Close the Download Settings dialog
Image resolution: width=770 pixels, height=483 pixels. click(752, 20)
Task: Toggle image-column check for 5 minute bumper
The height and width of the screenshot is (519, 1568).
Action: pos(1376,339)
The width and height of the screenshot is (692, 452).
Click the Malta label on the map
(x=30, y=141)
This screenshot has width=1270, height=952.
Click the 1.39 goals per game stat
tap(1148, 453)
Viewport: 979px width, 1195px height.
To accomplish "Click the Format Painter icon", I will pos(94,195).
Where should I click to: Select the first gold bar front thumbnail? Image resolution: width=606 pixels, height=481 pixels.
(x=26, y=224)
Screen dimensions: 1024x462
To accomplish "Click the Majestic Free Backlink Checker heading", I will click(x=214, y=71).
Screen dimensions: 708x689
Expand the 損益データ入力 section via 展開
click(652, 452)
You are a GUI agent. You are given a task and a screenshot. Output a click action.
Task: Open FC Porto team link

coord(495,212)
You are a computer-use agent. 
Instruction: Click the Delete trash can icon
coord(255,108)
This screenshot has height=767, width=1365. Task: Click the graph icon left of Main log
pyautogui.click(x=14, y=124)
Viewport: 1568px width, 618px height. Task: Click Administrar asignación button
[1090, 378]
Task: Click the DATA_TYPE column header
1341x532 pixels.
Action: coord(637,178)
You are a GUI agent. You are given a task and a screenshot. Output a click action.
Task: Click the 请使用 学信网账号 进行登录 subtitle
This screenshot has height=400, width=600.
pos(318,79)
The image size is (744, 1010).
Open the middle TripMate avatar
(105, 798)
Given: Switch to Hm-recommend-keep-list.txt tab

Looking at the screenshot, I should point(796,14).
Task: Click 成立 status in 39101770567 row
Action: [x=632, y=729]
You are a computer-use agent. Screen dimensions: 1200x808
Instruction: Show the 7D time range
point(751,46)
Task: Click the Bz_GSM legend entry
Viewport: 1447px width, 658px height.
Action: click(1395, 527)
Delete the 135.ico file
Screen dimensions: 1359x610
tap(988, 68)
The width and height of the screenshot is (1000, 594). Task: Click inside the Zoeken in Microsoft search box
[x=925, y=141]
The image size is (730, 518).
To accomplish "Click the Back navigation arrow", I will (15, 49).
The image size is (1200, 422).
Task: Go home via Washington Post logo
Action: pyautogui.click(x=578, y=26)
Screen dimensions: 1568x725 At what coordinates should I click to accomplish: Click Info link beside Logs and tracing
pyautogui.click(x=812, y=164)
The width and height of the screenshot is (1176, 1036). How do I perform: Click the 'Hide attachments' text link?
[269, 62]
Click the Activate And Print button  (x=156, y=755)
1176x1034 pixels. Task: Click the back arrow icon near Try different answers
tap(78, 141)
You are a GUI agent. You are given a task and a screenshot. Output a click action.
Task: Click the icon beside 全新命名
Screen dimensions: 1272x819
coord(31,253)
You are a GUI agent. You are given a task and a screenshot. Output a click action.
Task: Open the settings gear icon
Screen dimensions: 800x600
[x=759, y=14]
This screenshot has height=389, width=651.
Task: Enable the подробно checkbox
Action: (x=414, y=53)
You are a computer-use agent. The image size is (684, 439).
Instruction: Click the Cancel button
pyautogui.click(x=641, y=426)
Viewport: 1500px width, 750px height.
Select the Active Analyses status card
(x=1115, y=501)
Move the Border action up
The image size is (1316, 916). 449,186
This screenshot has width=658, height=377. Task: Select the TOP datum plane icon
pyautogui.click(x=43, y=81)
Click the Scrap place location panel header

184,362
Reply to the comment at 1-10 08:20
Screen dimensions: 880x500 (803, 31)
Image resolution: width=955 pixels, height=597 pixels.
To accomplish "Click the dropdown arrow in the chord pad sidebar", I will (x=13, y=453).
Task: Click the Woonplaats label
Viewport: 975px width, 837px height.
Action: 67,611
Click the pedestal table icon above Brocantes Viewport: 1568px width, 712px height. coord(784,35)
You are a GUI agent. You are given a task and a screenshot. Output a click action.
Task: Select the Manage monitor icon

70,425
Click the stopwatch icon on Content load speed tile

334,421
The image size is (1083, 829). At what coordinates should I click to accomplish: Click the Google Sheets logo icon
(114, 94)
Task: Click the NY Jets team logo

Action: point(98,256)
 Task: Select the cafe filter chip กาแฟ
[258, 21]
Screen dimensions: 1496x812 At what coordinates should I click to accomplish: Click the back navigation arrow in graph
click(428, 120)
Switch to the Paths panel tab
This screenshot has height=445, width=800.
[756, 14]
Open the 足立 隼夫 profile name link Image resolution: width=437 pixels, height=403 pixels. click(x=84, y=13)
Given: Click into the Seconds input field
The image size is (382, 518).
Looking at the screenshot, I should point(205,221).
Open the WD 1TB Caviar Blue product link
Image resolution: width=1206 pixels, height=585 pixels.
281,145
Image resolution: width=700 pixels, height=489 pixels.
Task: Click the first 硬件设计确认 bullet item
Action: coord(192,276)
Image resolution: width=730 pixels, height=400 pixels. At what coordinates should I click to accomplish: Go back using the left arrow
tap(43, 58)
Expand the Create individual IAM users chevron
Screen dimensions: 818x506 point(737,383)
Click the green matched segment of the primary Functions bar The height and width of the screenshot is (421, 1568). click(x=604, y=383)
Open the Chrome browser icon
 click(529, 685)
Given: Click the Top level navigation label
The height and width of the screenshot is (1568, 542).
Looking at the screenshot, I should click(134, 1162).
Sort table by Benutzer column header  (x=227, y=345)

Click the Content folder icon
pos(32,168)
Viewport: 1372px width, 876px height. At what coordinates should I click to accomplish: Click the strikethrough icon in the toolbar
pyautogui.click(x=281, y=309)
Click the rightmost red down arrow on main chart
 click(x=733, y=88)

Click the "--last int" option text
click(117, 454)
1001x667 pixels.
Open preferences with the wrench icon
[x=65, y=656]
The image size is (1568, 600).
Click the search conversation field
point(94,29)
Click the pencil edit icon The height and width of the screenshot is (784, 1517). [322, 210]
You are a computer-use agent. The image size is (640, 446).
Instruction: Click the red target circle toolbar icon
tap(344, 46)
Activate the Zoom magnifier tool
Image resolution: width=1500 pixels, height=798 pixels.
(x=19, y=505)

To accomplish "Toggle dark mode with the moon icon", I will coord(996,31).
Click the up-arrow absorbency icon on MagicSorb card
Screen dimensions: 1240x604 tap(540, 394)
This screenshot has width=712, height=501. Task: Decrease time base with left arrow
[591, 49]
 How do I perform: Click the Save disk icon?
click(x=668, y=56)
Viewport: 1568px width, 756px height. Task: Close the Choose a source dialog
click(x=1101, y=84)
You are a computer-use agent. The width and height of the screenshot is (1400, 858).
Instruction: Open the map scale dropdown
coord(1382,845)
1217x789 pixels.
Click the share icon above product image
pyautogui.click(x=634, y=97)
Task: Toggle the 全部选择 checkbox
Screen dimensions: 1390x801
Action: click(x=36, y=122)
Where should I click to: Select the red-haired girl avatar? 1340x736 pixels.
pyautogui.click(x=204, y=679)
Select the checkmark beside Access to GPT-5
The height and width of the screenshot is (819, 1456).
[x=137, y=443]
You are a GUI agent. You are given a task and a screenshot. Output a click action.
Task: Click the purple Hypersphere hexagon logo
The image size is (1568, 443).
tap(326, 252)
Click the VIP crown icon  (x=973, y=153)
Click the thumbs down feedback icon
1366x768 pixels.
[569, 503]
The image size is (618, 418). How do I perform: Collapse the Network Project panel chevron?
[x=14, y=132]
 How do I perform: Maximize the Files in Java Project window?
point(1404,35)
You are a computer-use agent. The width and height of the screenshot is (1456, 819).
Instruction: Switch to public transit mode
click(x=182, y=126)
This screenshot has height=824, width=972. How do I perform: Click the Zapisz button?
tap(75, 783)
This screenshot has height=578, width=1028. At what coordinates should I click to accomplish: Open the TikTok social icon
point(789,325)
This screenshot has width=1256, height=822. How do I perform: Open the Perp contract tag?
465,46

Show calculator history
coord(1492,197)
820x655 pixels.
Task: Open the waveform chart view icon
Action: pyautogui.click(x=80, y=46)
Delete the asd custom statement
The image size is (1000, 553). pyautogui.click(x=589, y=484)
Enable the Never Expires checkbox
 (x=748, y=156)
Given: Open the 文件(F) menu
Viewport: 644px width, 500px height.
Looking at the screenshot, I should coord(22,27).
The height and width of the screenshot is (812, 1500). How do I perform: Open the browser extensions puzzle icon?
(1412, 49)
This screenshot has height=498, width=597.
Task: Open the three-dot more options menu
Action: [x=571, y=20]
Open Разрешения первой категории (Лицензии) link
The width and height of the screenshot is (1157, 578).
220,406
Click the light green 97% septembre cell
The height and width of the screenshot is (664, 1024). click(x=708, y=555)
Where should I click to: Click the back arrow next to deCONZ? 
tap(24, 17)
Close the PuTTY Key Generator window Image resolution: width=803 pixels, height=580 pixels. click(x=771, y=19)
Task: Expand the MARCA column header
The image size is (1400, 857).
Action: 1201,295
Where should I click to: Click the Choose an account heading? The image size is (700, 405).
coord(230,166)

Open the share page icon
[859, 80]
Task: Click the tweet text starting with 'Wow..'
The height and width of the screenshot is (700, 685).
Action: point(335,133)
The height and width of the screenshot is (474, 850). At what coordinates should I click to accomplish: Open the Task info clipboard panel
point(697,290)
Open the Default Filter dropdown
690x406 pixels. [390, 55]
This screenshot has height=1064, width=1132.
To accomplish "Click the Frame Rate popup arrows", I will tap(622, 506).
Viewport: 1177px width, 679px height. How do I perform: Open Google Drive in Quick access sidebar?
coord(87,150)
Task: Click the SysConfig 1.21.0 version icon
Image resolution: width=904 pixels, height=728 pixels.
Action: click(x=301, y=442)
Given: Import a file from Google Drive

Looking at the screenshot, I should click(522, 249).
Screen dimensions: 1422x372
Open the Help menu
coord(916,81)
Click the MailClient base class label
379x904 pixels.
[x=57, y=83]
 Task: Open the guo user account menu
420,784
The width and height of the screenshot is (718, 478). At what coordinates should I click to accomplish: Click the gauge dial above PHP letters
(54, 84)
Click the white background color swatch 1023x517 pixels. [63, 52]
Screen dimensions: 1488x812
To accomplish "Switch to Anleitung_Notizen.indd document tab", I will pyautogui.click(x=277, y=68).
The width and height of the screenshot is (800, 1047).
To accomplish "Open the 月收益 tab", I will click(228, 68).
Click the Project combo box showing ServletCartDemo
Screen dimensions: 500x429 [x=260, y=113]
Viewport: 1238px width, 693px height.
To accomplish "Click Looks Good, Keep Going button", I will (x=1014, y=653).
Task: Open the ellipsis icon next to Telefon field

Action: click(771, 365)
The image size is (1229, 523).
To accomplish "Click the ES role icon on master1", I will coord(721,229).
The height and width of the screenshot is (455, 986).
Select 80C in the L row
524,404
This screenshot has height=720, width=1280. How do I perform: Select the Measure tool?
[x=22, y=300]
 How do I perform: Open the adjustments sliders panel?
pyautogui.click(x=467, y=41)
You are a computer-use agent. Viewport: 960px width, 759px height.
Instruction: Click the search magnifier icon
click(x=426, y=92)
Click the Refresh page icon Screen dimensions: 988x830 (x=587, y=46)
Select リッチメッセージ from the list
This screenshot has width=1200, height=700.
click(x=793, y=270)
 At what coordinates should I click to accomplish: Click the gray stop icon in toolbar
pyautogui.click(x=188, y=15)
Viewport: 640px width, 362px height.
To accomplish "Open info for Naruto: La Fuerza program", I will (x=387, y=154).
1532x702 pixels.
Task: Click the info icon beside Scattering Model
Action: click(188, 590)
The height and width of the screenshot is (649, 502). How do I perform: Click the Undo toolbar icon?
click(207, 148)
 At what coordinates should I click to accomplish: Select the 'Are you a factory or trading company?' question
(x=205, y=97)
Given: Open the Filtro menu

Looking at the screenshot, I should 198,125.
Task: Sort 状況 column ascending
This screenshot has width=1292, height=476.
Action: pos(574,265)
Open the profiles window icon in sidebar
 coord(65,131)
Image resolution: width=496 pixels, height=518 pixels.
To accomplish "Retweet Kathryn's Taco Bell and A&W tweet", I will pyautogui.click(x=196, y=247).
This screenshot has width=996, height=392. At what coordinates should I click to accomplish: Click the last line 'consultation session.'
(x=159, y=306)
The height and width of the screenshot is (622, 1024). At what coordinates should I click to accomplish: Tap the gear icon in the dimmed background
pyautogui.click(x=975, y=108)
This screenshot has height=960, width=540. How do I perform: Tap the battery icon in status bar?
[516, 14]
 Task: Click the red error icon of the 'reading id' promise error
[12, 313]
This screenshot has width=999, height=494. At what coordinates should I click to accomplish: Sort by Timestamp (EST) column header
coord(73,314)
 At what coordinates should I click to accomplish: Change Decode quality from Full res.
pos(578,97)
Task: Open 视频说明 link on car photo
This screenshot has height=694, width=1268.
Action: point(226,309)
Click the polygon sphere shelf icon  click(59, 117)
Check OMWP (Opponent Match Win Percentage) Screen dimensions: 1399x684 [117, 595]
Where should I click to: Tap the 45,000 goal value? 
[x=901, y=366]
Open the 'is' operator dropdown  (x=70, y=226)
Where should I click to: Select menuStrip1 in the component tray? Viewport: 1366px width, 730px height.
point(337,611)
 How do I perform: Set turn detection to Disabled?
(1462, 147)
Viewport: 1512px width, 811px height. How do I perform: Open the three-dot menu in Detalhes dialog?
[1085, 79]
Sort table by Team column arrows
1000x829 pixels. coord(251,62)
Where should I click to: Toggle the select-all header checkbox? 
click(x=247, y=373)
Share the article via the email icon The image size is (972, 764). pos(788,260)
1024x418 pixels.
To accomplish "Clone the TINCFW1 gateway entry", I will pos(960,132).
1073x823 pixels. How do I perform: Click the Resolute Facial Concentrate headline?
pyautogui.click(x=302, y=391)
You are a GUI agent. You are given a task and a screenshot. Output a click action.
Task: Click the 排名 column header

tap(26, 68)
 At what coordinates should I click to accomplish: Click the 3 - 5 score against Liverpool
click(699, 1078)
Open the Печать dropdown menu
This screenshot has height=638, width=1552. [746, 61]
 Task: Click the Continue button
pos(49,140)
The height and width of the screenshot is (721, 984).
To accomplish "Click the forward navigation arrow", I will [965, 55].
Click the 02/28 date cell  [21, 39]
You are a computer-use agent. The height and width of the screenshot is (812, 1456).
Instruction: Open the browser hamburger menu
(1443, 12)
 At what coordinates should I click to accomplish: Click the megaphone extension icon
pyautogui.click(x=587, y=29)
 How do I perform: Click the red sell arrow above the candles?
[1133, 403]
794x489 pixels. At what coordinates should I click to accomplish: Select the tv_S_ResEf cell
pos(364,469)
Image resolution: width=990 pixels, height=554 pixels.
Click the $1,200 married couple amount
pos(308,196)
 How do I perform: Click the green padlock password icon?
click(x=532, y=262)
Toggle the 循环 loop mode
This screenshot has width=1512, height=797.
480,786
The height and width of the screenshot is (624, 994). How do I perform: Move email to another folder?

********************

- _What to do_
For the word "computer", how many lines in the records above contain it? Answer with the number and nothing else.

- _Task response_
8